CROISIÈRES : UN POTENTIEL MAL EXPLOITÉ
Les rapports présentés lors du Conseil de promotion du tourisme sont sans appel : le tourisme de croisière, et le tourisme dans les Outre-mer n’ont pas encore trouvé la place stratégique qui devrait être la leur dans l’attractivité touristique du territoire français. La France occupe une position en deçà de son potentiel pour ce qui concerne le marché mondial de la croisière, et l’offre touristique dans les Outre-mer n’est pas suffisamment représentée au niveau international. Pour favoriser le développement de ce segment touristique il est donc notamment proposé le renforcement de l’offre hôtelière dans les outre-mer et à proximité des berges et des ports, l’intégration systématique des sujets « Outre-mer » et « croisières » dans les actions de promotion du tourisme français, le développement des dessertes aériennes sur les destinations Outre-mer et les destinations Croisières. 
 
PLUS OU MOINS APPLICABLES ICI…
Certaines actions rejoignent des velléités locales maintes fois exprimées. A l’instar de la toute première mesure : « engager les destinations d’outre-mer à produire des données statistiques sur leur développement touristique ». Voilà un point qui permettra peut-être enfin à Saint-Martin d’asseoir de nouvelles revendications sur la nécessité pour le territoire, de disposer d’outils statistiques fiables. Le rapport fait état d’autres mesures de nature à soutenir les ambitions locales : « renforcer et valoriser l’offre gastronomique », « prendre en compte les exigences du tourisme durable », « faire de l’entrée des jeunes qualifiés sur le marché du travail du tourisme une priorité partagée », « mettre en place des parcours de carrière au profit des jeunes », « lutter contre la saisonnalité et favoriser le tourisme de proximité des ultramarins ».

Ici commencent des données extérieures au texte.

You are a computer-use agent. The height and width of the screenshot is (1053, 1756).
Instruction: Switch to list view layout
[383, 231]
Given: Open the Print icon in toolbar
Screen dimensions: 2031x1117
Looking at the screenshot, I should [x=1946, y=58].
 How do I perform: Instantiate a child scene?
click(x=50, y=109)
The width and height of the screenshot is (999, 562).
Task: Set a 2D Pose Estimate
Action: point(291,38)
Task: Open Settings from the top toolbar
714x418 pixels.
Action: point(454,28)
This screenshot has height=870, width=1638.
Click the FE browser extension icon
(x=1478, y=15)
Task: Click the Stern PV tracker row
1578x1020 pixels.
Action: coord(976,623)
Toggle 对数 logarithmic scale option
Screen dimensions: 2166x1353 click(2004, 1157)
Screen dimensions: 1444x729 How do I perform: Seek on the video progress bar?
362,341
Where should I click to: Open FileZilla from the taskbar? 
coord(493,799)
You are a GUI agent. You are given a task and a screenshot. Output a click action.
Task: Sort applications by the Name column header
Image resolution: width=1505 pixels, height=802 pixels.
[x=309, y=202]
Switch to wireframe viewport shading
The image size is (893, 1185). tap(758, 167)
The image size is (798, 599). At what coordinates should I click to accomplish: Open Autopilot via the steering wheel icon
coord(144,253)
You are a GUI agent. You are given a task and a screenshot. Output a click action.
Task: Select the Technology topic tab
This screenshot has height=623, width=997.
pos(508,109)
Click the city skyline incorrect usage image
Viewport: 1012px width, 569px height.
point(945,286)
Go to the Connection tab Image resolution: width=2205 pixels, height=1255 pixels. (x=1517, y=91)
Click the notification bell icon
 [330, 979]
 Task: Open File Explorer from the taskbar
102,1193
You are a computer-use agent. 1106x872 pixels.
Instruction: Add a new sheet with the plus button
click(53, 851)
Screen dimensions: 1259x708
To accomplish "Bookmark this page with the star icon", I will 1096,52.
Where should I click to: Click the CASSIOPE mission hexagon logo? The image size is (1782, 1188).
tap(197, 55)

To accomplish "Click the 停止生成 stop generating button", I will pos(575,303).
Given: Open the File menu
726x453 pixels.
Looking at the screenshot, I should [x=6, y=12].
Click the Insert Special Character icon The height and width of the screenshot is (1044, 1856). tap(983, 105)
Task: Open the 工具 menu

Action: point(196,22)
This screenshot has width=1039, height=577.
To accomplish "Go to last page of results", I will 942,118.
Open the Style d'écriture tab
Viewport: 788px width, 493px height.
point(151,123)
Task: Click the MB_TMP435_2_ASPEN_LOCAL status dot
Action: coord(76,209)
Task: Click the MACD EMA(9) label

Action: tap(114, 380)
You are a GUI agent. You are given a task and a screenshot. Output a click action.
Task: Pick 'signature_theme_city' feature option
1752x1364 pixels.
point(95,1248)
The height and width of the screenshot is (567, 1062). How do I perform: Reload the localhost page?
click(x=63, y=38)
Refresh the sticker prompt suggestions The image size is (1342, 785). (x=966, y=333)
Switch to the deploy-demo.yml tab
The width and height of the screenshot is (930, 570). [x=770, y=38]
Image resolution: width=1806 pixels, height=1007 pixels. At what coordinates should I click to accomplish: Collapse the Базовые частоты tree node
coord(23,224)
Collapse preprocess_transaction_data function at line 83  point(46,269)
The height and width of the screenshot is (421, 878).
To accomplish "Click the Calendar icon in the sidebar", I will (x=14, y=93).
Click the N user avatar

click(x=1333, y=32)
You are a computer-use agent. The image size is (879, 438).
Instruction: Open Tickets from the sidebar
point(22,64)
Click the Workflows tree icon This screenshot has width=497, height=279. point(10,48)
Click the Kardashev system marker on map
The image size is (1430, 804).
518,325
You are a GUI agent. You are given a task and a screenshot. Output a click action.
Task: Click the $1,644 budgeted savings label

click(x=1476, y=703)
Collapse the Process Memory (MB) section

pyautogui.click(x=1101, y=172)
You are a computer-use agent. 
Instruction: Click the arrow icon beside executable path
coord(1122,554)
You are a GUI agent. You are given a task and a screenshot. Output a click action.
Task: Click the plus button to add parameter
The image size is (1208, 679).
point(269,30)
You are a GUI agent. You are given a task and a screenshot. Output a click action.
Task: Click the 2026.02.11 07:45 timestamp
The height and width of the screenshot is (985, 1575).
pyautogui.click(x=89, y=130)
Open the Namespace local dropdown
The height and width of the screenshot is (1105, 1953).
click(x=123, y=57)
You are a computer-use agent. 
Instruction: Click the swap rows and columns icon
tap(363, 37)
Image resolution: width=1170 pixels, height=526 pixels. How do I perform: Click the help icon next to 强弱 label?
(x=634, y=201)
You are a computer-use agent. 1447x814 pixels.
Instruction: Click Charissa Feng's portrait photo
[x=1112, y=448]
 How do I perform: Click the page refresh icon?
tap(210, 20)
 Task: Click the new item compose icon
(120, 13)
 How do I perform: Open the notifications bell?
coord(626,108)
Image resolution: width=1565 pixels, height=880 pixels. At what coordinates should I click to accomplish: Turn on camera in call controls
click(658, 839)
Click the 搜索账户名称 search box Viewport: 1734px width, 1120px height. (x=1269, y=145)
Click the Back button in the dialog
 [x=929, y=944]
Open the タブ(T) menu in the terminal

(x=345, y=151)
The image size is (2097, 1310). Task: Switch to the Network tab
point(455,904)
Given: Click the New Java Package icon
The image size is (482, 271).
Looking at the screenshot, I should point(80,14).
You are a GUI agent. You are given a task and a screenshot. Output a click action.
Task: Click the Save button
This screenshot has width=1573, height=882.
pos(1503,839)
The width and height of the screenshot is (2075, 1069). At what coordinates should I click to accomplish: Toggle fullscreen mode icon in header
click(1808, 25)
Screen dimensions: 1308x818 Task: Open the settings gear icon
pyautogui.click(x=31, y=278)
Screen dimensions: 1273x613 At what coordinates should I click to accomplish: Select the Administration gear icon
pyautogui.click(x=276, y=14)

D’autres axes seront en revanche plus difficilement applicables pour notre Collectivité, qui gère elle-même sa propre fiscalité : « mettre en place des zones de détaxe (7j/7j), permettant la vente de produits locaux et de marques » ou « un CICE spécifique pour l’hôtellerie ». Il y aura là encore matière à dénoncer une distorsion concurrentielle avec d’autres territoires ultramarins français où ces mesures pourront d’appliquer.